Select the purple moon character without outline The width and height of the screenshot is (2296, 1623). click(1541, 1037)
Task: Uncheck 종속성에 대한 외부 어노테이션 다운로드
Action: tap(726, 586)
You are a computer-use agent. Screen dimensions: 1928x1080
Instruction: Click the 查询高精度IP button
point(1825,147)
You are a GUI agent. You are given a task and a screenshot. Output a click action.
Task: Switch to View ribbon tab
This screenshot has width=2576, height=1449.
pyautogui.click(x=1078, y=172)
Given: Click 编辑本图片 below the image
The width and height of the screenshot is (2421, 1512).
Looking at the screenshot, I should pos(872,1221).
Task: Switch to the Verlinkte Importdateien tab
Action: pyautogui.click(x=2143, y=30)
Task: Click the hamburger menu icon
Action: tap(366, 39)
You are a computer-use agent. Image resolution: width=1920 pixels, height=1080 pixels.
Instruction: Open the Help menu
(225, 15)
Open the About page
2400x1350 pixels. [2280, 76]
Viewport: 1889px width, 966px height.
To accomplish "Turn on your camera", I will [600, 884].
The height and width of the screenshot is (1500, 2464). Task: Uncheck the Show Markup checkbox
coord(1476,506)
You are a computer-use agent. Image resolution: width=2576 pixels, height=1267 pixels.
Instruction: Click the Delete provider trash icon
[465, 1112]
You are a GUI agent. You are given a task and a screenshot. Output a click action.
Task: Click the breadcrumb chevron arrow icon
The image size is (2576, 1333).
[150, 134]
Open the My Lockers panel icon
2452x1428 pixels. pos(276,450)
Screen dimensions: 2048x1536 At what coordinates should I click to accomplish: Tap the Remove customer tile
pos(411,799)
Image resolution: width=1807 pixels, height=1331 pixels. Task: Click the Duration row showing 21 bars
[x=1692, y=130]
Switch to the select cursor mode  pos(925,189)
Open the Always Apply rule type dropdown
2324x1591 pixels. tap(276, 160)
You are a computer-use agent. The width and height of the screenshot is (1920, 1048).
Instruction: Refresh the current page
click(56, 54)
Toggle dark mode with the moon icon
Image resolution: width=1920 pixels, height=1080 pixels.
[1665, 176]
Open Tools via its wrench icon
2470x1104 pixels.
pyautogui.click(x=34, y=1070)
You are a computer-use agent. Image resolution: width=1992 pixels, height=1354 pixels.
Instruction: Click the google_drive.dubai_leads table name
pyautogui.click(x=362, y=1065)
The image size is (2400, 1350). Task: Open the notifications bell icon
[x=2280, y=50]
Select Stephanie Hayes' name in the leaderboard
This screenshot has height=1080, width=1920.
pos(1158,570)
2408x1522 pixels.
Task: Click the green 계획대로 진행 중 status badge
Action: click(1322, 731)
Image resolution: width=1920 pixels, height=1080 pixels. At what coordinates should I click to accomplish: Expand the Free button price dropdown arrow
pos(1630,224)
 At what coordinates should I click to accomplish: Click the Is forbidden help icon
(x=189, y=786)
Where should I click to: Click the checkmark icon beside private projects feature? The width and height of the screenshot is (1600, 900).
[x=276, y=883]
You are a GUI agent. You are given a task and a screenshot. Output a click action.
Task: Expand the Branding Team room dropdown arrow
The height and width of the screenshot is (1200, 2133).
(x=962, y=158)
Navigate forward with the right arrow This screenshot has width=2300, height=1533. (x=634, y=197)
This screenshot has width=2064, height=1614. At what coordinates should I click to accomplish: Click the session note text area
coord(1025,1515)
=-=-=
* WORK INSTRUCTIONS
Copy each line holding "mode" from the material above.

* EXPECTED ANSWER
Switch to the select cursor mode  pos(925,189)
Toggle dark mode with the moon icon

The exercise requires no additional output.